RECORDED DATA =
***

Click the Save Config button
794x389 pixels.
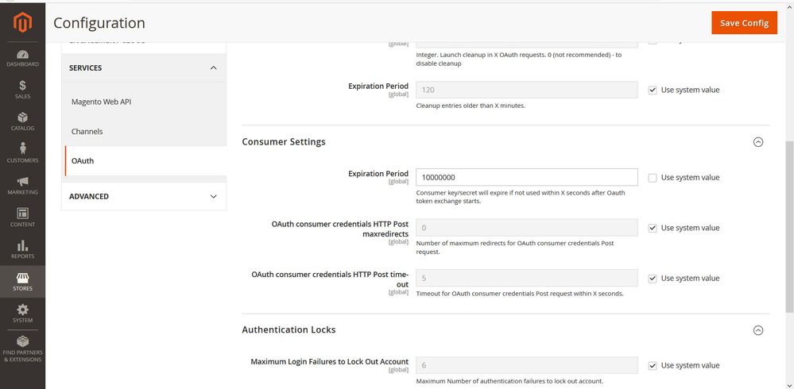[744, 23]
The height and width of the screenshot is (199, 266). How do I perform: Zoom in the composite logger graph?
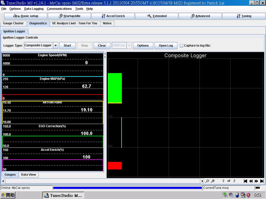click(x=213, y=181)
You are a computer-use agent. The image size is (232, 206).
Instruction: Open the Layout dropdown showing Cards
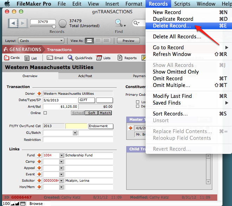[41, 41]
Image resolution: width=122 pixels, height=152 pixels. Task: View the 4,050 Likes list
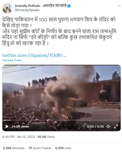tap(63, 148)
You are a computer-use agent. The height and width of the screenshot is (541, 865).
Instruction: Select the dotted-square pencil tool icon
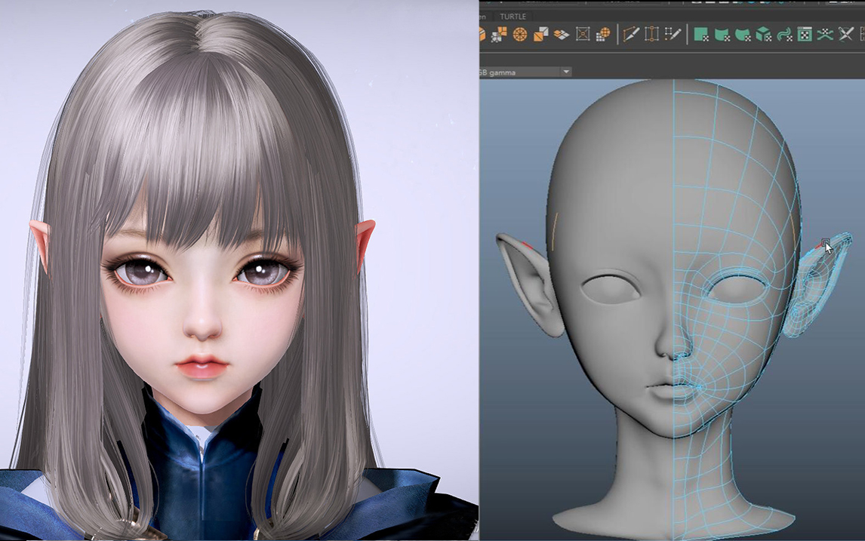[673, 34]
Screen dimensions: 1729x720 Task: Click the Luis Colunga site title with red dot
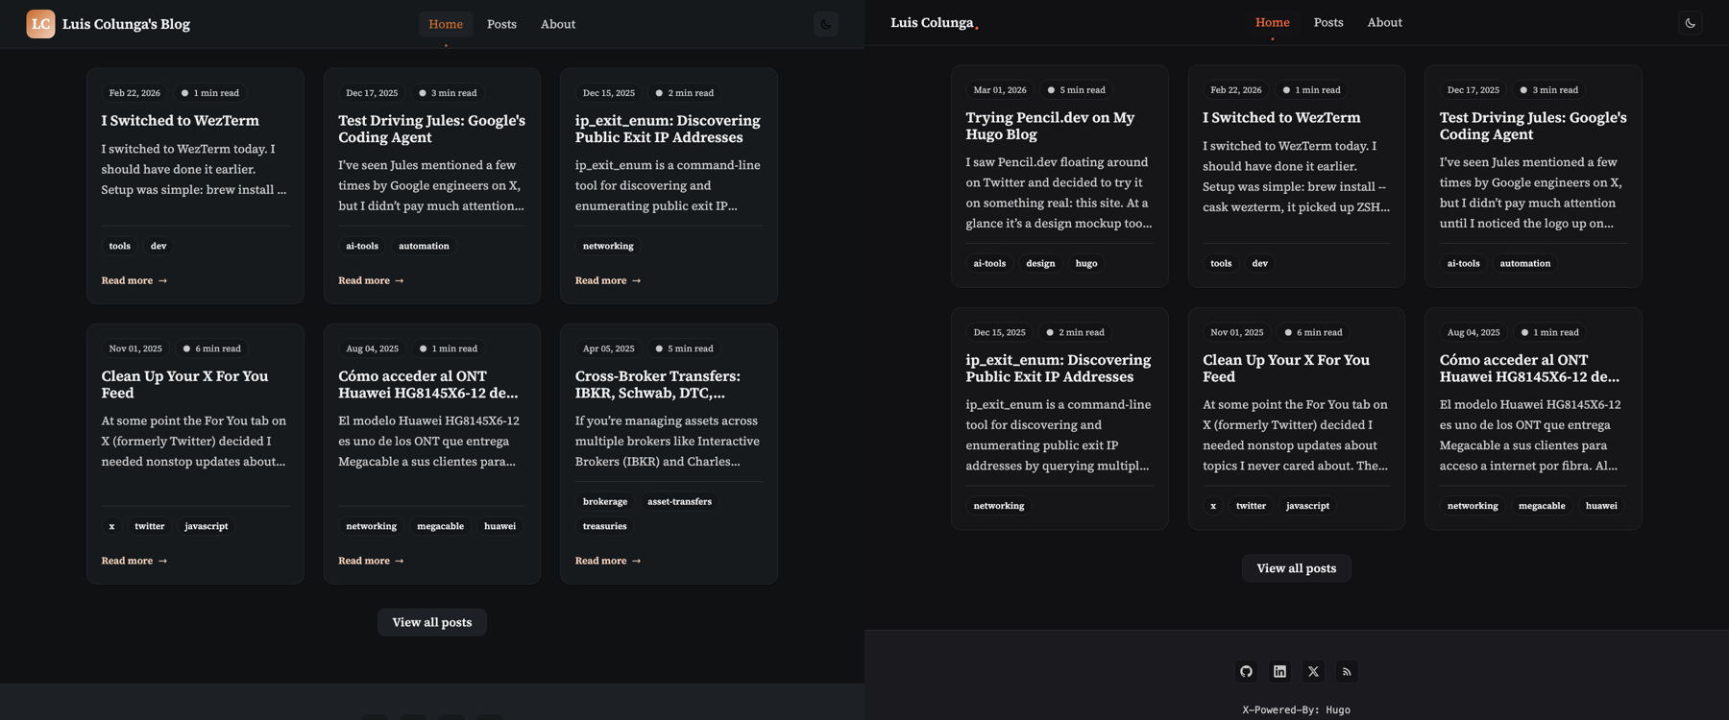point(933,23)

***

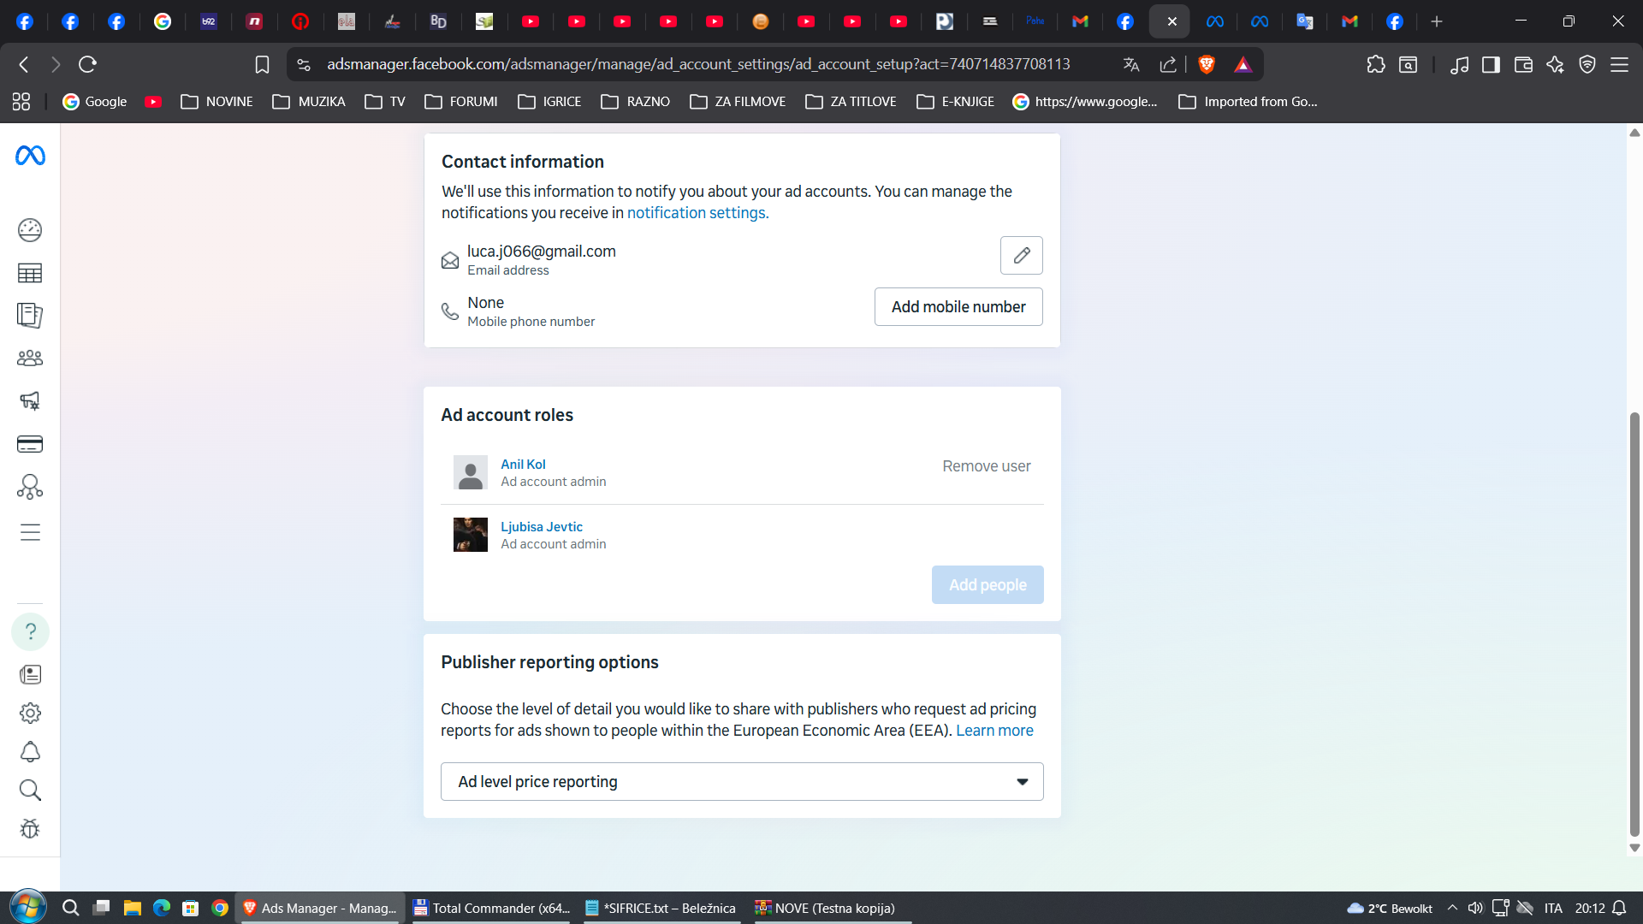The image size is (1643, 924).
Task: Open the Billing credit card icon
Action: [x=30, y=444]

***

PROBLEM REQUIREMENTS =
Could you write out, word for word, the stretch of rows from the one containing "Image resolution: width=122" through the one containing "point(933,23)", leaving the pictures out?

SOLUTION TO THE PROBLEM =
Image resolution: width=122 pixels, height=152 pixels. Task: View the 4,050 Likes list
tap(63, 148)
You are a computer-use agent. The height and width of the screenshot is (541, 865).
Instruction: Select the dotted-square pencil tool icon
[673, 34]
Screen dimensions: 1729x720 Task: Click the Luis Colunga site title with red dot
point(933,23)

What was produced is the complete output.